Abuse comes in many forms. A child can be brought up well clothed and fed with all his needs supplied except for the all-important need for love and approval. No physical harm is ever done to him, yet, as each year goes by, his spirit shrivels up inside him more and more, as a plant will shrivel without sunlight, desperate for the smallest demonstration of affection. Eventually, he grows to adulthood; everything seems to be normal, yet he is crippled inside by the indifference of his parents.
Then again, a child's spirit may be broken at an early age—even though he suffers no physical abuse—by being constantly told that he is useless and a waste of space. Everything he attempts is sneered at until he gives up trying to do anything at all. Because very young children naturally believe what their parents say about them, the child who suffers this treatment will gradually withdraw into himself, retiring behind an invisible wall and simply existing rather than living. These children grow up never suffering physically at the hands of their parents but nevertheless crippled in their spirits. As grown-ups, they find it difficult to make friends and are unable to relate normally to other adults.
So, child abuse can be subtle. There is, of course, the more obvious kind—when a child is neglected, kicked and beaten and, worse still, sexually abused. The damage such abuse causes can last a lifetime. Now for the big question: how do we obey God's commandment to honor parents who behave with such cruelty toward their own children?

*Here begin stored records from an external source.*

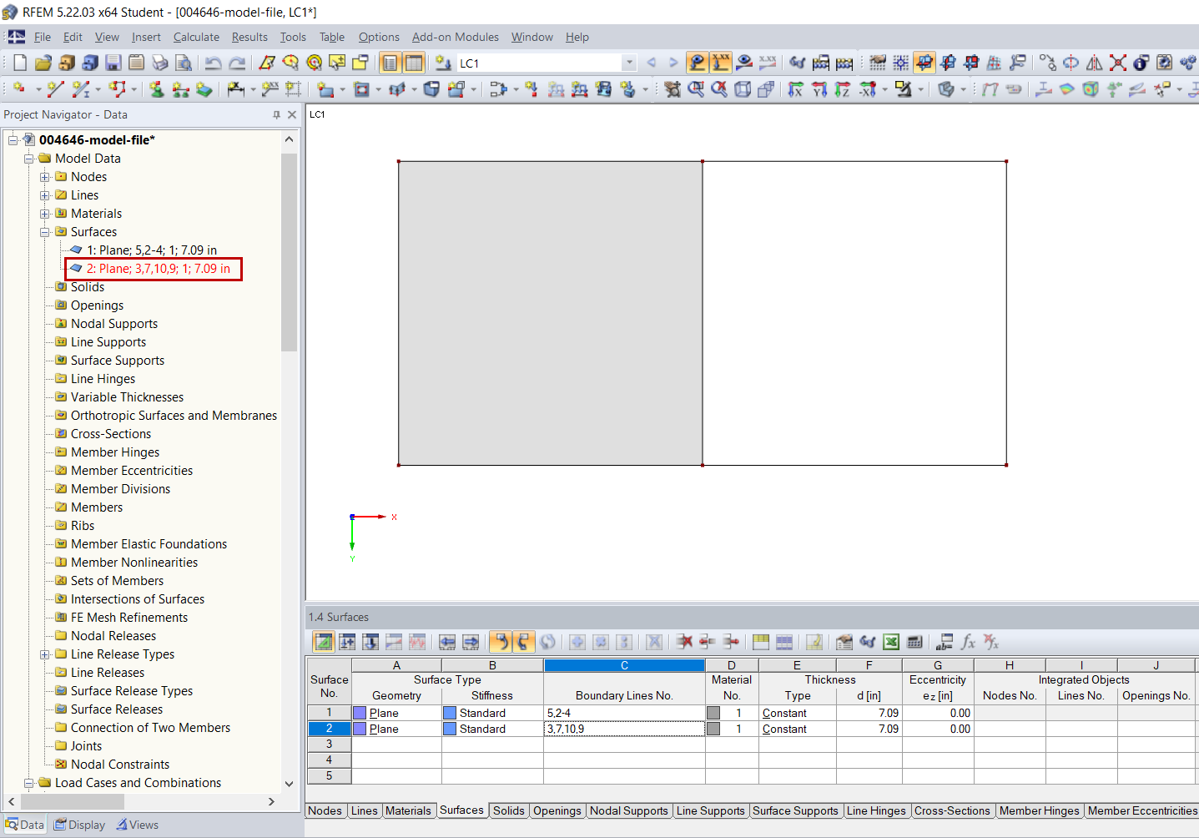Click the fx function icon in the table toolbar
1199x838 pixels.
click(967, 642)
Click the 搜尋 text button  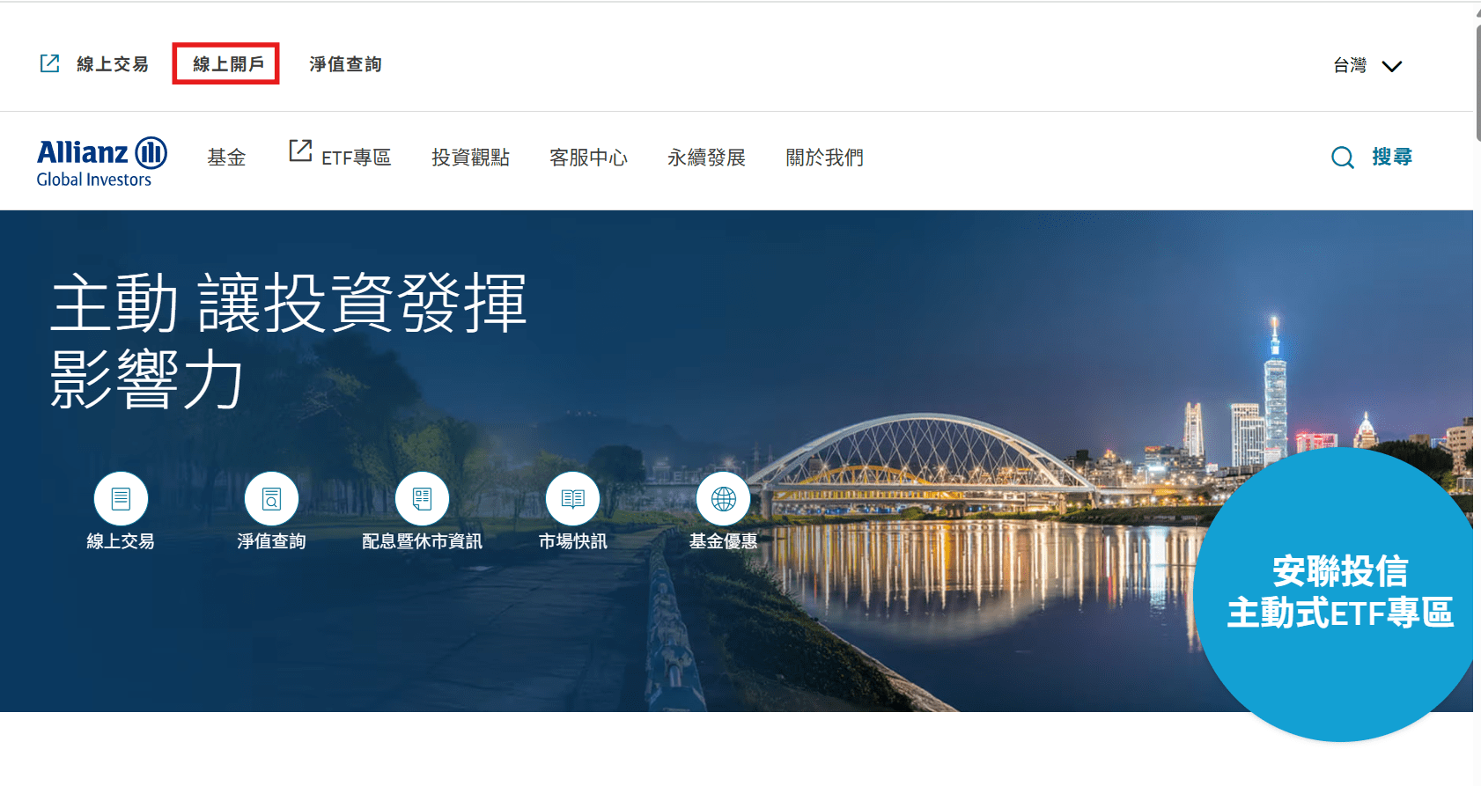coord(1392,157)
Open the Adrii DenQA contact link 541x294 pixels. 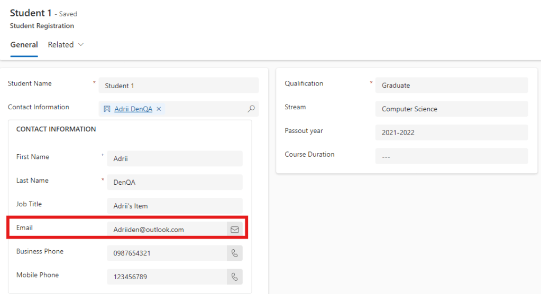pyautogui.click(x=133, y=109)
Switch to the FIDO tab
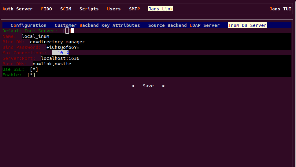 [46, 9]
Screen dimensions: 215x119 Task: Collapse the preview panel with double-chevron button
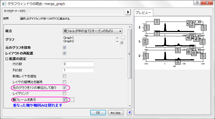pos(129,112)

Those who have trusted Jesus as their savior have a real Heavenly Father who desires only our good and never to harm us (Jeremiah 29:11). He is “a father to the fatherless” (Psalm 68:5). The Lord will use everything, even horrible acts, for good for those who love Him (Romans 8:28). When we surrender our will to Him, we will see His work in our life. Trusting God may feel disconnected or impossible for those who have never known what it is to love and trust. Someone in this position need only take one small step toward God saying, “I want to learn to love and trust you—please help me.” Jesus is “meek and lowly in heart” (Matthew 11:29), and we can confidently go to Him and pour out our problems, knowing that He will hear and answer (1 John 5:14-15). It will not be long before any child of God willing to trust Him will begin to sense the Holy Spirit at work in his heart. God will take the heart that has been turned to stone by an abusive childhood and replace it with one of flesh and feeling (Ezekiel 36:26).
The next step for someone who has been abused is to be willing to forgive. This, too, will seem to be utterly impossible, especially for those who have suffered the worst kinds of abuse. Bitterness can sink into their souls, weighing them down like iron, yet there is nothing the Holy Spirit cannot soften and cleanse. With God all things are possible (Mark 10:27). Our Lord understands our pain; He “was crucified in weakness, yet he lives by God's power” (2 Corinthians 13:4).
There is no need to fear being honest with God. If you find it difficult to forgive the wickedness of a parent’s behavior, talk to God about it. It is true that unforgiveness is sin, but only deliberate unforgiveness, where we have set our hearts like flint and vowed that never again will we even consider forgiveness for those who have hurt us so badly. A child of God going to his Father for help with something he cannot do for himself will find not an angry, threatening God waiting to punish him, but a Father with a heart full of overwhelming love, compassion, mercy and a desire to help.
So, what does honoring an abusive parent look like in real life? Here are some practical tips: call your parent and listen, even though you’ve heard the same stories repeatedly. Remain quiet rather than defend yourself when hurtful things are said. Let go of expectations that your parent will ever be the parent you want him or her to be; replace your disappointment and sadness with acceptance of who the person is. Cultivate an attitude of compassion for the things your parent did right and express gratitude for even slight efforts to show love. Refrain from making disparaging remarks about your parent to other family members. Create safe boundaries so that you can reduce sinful temptations for you and your parent.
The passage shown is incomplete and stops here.